Dora sah ihn in wortlosem Erstaunen an. Es war freilich das Beste, wenn der kaum nothdürftig verbundene Knabe sobald als möglich nach der Alm geschafft wurde, wo man ihm die nöthige Hilfe leisten konnte, daß aber Professor Normann sich selbst dazu erbot, erschien ihr doch sehr sonderbar. Dieser wartete übrigens gar nicht ihre Antwort ab, sondern hob den Knaben von neuem empor; die empfangene Zurechtweisung schien indessen doch gefruchtet zu haben, denn es war eine merkwürdig schonende und vorsichtige Bewegung, mit der er ihn in die Arme nahm, während seine Stimme schon wieder sehr befehlshaberisch klang.

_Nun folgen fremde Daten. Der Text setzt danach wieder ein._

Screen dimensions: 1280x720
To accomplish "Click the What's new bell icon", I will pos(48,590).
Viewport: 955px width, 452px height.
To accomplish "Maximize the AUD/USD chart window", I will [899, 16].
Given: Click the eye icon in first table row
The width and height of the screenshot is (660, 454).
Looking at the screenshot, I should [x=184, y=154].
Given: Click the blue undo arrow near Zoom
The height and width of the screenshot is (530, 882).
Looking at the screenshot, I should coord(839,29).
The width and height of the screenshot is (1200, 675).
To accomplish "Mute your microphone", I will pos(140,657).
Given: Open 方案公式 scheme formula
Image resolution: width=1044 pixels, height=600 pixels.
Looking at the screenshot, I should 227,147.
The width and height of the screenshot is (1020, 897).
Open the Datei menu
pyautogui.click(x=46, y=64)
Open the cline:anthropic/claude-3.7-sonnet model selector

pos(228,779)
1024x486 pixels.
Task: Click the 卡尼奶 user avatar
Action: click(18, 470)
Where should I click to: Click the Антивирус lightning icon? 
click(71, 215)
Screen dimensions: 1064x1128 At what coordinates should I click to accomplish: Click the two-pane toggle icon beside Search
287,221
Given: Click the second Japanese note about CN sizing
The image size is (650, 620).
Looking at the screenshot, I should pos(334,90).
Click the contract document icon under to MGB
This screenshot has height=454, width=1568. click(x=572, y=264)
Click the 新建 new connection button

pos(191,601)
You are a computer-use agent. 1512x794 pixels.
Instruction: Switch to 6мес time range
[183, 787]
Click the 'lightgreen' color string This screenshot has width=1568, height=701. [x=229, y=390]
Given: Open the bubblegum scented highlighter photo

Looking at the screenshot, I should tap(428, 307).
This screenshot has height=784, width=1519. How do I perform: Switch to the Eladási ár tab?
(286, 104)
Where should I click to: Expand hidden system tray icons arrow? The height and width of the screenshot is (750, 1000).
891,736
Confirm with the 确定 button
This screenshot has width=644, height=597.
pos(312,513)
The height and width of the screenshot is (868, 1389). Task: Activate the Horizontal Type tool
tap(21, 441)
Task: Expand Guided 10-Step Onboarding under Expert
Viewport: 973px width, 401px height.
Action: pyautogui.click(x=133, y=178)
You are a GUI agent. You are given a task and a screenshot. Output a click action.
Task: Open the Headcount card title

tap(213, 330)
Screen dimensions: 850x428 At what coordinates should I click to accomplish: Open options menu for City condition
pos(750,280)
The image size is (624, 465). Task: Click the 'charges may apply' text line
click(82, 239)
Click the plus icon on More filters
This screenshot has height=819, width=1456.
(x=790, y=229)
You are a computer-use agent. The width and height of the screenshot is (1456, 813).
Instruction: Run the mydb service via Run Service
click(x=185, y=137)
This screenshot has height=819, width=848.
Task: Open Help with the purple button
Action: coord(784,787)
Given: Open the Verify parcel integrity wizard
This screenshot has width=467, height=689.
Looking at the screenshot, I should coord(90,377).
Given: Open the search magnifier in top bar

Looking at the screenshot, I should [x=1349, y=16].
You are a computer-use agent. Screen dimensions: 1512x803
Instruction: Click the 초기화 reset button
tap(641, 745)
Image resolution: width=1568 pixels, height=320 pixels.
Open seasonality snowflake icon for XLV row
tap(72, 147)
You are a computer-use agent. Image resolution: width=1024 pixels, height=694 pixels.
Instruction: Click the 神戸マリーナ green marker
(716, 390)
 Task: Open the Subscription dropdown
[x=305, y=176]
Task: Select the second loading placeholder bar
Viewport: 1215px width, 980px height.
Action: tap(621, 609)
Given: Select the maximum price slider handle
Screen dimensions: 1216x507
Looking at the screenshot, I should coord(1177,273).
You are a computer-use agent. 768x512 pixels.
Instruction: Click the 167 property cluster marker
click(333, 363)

„Jetzt legst Du den Kopf an meine Schulter und rührst Dich nicht – so! Und nun kannst Du zum dritten Male ohnmächtig werden, wenn es Dir Vergnügen macht!“

Er trat mit dem Knaben in den Armen den Rückweg an, während Dora folgte. Die schmächtige Gestalt Friedels war keine schwere Last, aber auf dem steilen, schattenlosen Bergwege, auf welchen die Sonne in voller Mittagsgluth niederbrannte, machte sie sich doch sehr fühlbar, zumal für den Herrn Professor, der nicht gewohnt war, irgend etwas zu tragen. Jetzt keuchte er und verlor den Athem, jetzt rann ihm der Schweiß in Strömen von der Stirn. Er ging zwar unverdrossen weiter, aber sie wurde ihm doch blutsauer, diese erste Leistung im Dienste der „sogenannten Menschenliebe“.




Die Wohnung des Professors Herwig in Schlehdorf war ziemlich einfach, wie man es in dem kleinen Bergorte nicht anders erwarten konnte, und ließ manche der gewohnten Bequemlichkeiten vermissen, aber das Häuschen war freundlich und sauber und hatte die volle Aussicht auf das Gebirge. Ein kleiner Garten trennte es von dem Nebenhause, wo sich Professor Normann angesiedelt hatte, und selbstverständlich verkehrte man bei der nahen Nachbarschaft täglich miteinander.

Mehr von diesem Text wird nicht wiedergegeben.